WORK INSTRUCTIONS
Reproduce the listing without changes, from the line containing "How do I perform: Open" through the end of the listing, leaving the pictures out.

-- start of DATA LISTING --

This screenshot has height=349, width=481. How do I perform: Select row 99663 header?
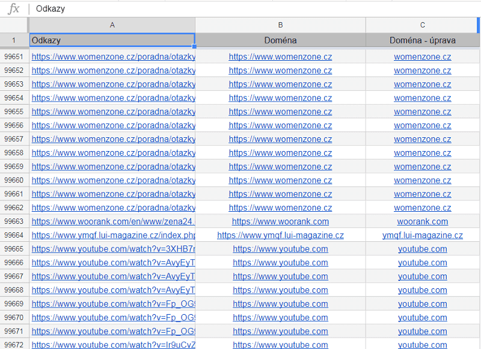pyautogui.click(x=14, y=221)
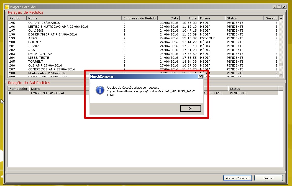Maximize the Projeto CoteFácil window
The width and height of the screenshot is (292, 186).
coord(279,7)
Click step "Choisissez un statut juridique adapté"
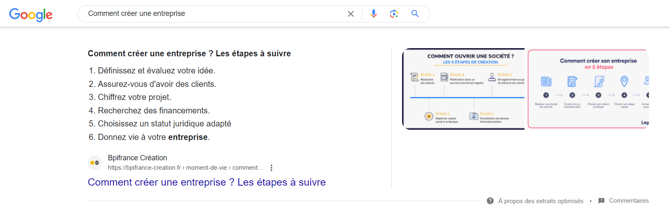The height and width of the screenshot is (217, 669). coord(164,124)
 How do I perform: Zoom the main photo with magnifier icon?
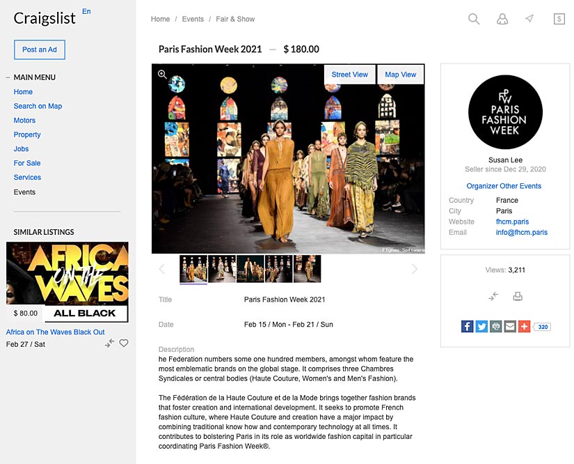162,75
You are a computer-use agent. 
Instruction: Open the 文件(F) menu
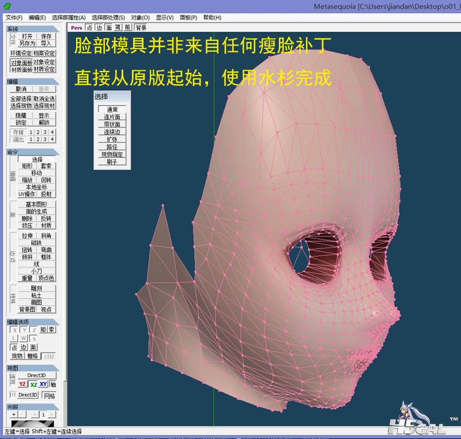click(14, 17)
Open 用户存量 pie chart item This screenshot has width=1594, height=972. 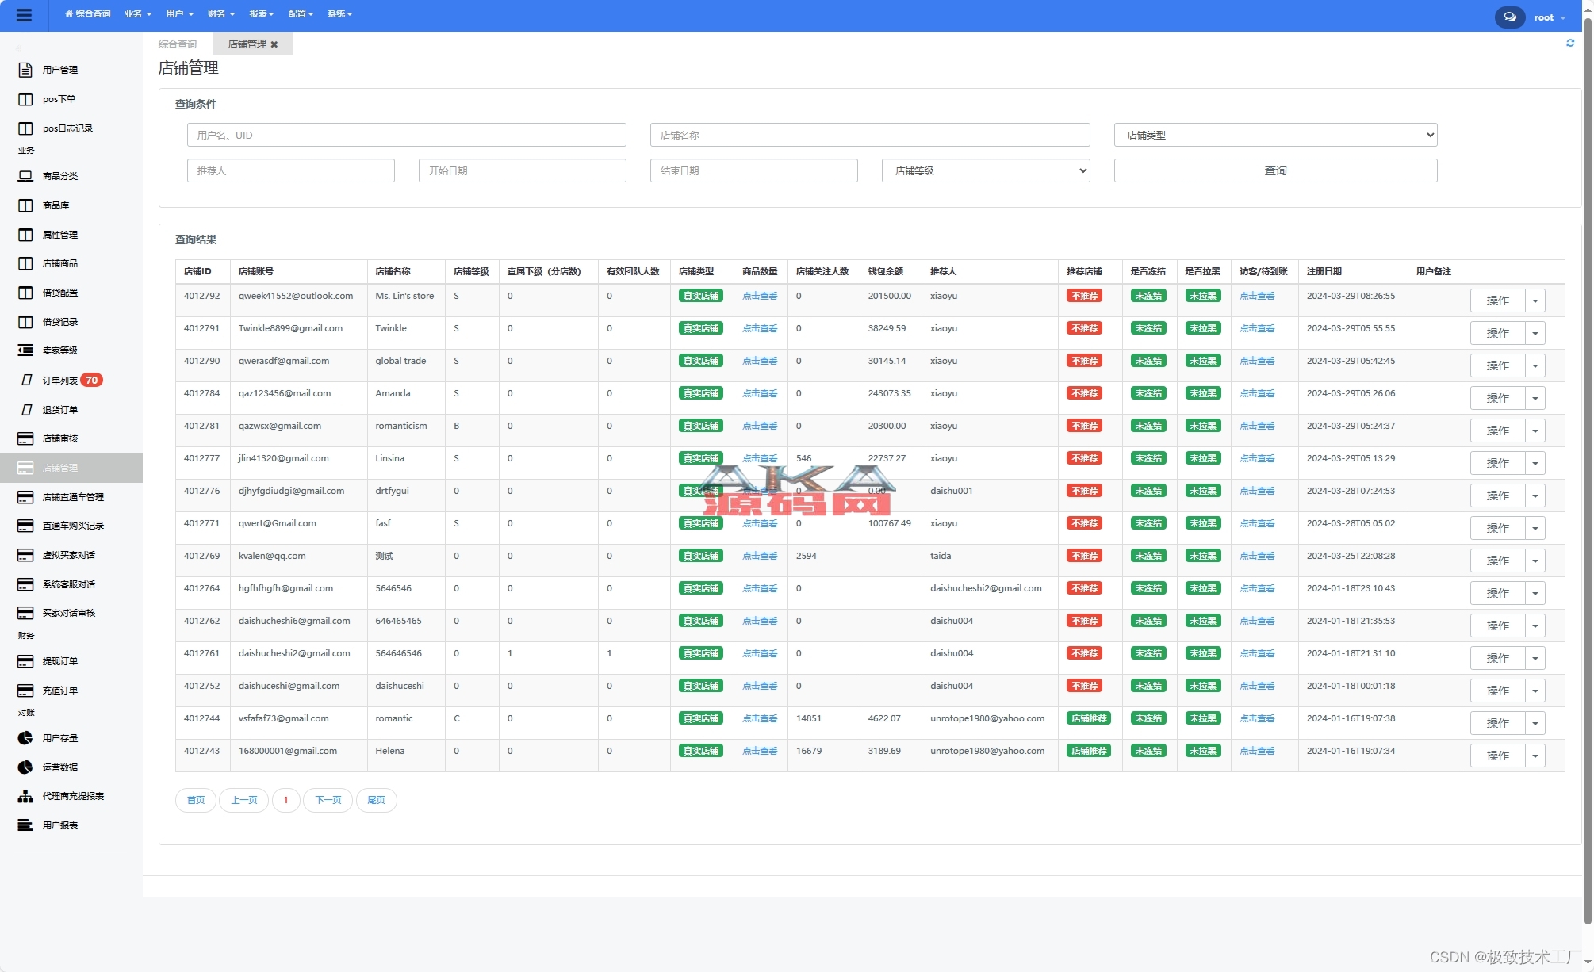click(x=59, y=738)
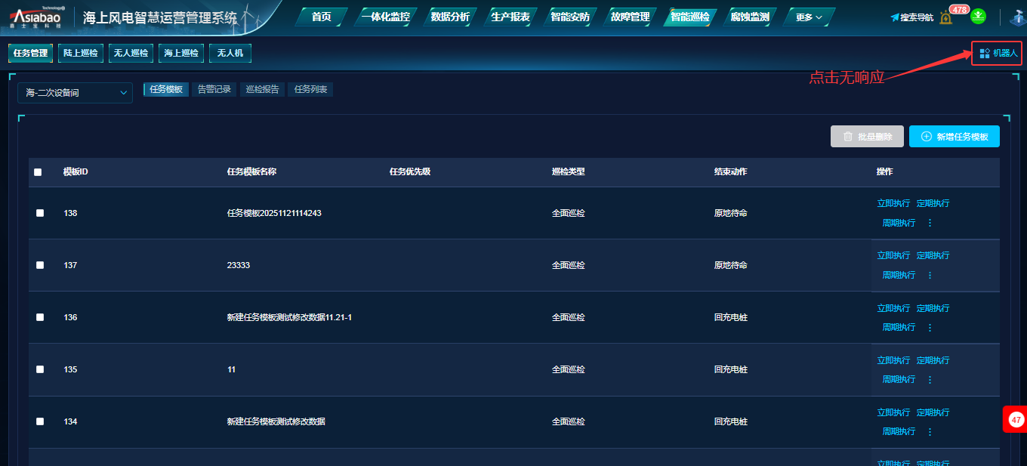Click the red 47 notification badge
The height and width of the screenshot is (466, 1027).
pos(1016,419)
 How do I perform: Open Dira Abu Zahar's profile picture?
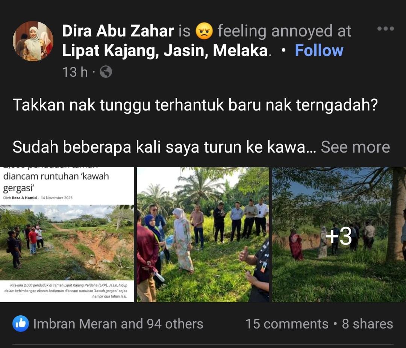tap(33, 41)
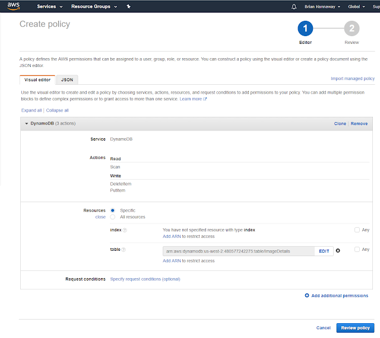Collapse the DynamoDB permissions block arrow

pos(26,123)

-- end of DATA LISTING --

WRITTEN SOLUTION
 How do I perform: Open Dira Abu Zahar's profile picture?
tap(33, 41)
Collapse the DynamoDB permissions block arrow

pos(26,123)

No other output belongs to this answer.